Console makers hate emulators because of how they allow people to play games without buying their hardware or even their games. And yet two of the three biggest gaming console companies have resorted to using those for one of the best selling toys. Of course, they take great pains to lock down access to those but it seems that Sony has goofed up a bit, granting access to the installed emulator’s menu using nothing but USB keyboards.

It’s no longer a secret by now that Sony used the open source PCSX emulator, specifically the ReARMed version, for the PlayStation Classic retro mini console. That fact alone has given modders and hackers some hope but regular users are mostly left out of the fun. But if you have certain brands and models of keyboards, anyone can tweak their PS1 Classic experience. At their own risk, of course.

The folks over at the Retro Gaming Arts channel claim they only came across this “exploit” by accident. They simply plugged in a USB keyboard and pressed the Escape key in one of the games. This brought up a “PCSX Menu” that let them change some emulator settings, including frame rate, emulated CRT scanlines, etc.

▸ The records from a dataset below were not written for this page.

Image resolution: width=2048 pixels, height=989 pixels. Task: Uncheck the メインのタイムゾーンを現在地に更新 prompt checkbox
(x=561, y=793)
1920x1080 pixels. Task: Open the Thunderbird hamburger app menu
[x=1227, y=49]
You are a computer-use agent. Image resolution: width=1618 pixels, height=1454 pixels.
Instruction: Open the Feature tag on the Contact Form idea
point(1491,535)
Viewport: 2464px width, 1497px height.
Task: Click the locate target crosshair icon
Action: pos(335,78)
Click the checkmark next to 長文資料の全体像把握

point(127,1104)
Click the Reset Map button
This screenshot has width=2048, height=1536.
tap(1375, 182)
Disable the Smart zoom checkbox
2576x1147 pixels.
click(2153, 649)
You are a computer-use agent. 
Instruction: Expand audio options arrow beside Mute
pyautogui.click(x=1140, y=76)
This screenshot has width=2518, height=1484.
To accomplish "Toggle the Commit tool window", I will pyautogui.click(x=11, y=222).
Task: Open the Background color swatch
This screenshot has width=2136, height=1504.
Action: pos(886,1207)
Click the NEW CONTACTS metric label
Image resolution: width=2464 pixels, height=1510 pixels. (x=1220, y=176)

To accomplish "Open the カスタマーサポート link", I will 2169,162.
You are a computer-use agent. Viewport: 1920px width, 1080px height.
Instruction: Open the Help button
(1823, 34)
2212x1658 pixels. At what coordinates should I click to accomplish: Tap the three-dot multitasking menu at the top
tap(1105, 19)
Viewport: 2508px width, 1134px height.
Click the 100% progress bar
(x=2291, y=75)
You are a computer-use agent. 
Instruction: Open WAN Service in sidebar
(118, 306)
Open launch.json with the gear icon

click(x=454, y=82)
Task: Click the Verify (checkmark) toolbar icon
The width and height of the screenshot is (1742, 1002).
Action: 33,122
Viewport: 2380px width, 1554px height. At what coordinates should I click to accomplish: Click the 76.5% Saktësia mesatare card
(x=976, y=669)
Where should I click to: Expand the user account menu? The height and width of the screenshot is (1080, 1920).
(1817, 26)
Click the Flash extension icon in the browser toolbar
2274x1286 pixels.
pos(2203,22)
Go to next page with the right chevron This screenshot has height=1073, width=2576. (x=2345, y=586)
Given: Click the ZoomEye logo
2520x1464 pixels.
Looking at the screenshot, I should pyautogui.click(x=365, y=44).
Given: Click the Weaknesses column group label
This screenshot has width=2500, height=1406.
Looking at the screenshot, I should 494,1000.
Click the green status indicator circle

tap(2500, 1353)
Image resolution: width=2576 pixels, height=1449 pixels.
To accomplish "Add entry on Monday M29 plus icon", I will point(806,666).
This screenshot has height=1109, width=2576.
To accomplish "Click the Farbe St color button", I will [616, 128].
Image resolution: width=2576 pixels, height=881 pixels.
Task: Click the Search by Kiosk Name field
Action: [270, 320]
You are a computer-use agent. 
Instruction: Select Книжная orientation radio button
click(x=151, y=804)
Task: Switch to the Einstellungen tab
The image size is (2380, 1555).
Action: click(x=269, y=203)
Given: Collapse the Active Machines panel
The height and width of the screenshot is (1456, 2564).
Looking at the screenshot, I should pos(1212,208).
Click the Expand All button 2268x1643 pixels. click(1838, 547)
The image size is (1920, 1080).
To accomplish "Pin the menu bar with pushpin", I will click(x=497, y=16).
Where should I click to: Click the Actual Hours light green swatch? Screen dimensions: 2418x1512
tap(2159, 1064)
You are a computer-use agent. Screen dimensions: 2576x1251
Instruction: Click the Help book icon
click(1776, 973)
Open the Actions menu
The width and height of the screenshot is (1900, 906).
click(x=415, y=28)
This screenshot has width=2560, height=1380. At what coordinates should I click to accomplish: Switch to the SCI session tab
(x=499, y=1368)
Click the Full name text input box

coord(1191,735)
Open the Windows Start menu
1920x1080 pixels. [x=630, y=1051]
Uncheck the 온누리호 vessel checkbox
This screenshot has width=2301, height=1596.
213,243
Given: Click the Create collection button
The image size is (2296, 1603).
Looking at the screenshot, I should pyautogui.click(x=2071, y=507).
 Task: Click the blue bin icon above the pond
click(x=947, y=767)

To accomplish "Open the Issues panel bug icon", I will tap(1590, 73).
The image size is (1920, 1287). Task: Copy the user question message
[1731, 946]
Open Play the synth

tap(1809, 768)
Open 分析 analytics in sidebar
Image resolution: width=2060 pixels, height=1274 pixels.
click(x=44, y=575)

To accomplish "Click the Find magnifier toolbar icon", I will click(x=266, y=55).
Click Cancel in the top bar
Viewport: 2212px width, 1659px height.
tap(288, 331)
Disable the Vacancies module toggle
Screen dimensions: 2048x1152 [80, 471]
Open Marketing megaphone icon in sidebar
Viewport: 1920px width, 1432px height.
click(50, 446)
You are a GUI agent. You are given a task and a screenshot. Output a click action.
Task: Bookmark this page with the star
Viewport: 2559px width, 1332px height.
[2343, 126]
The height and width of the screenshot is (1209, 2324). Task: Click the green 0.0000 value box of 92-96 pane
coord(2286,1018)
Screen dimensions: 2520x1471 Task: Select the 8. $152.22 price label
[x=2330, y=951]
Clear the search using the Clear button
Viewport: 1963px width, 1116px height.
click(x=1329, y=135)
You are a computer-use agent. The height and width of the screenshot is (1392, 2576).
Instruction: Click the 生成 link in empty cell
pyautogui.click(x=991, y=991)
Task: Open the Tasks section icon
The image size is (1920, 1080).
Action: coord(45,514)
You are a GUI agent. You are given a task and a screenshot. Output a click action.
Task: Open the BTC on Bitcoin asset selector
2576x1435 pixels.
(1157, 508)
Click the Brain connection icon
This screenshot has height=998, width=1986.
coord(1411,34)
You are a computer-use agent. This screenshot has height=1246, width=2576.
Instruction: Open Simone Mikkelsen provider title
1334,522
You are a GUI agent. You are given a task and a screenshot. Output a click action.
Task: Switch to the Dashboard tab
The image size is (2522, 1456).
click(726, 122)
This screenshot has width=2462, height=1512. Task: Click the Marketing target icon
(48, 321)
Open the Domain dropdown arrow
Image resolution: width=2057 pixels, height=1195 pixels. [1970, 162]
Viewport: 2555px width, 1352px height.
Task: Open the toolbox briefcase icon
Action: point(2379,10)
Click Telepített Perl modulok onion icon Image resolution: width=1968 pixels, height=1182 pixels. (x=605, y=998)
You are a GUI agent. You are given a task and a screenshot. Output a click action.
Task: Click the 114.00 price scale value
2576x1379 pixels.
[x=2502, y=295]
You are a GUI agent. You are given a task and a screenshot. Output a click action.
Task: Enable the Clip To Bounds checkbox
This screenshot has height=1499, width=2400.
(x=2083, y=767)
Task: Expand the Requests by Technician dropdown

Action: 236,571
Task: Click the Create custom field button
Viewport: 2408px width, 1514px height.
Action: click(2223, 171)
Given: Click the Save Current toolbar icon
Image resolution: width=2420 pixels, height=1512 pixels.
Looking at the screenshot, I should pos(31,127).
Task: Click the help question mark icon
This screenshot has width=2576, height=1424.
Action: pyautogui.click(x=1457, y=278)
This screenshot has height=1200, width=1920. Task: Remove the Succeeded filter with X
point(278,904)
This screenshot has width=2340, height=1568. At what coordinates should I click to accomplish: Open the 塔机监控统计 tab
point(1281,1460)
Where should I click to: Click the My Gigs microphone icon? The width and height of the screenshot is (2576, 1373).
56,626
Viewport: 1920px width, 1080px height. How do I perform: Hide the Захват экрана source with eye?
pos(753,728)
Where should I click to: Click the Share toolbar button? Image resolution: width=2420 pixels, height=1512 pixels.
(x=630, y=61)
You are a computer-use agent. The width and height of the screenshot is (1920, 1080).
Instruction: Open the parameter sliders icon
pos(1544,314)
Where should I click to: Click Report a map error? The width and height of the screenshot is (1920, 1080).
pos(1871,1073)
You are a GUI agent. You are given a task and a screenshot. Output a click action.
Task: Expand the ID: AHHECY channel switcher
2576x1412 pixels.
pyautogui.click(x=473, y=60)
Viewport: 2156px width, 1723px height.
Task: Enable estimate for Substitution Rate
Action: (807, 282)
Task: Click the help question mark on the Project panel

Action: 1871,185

The trick, however, is in the keyboard. Not all keyboards have been proven to work and not all keys work as you might expect either. Gamers theorize that there is due to the less than perfect USB blacklisting in the Classic console, making it possible for some keyboards to bypass the check while others can’t.

This discovery, while not completely useful, is still significant. It could encourage hackers to dig deeper into other open doors Sony may have accidentally left open. Considering how the PlayStation Classic is turning out to be somewhat of a disappointment, the motivation to squeeze out as much use as possible from the small box is even higher.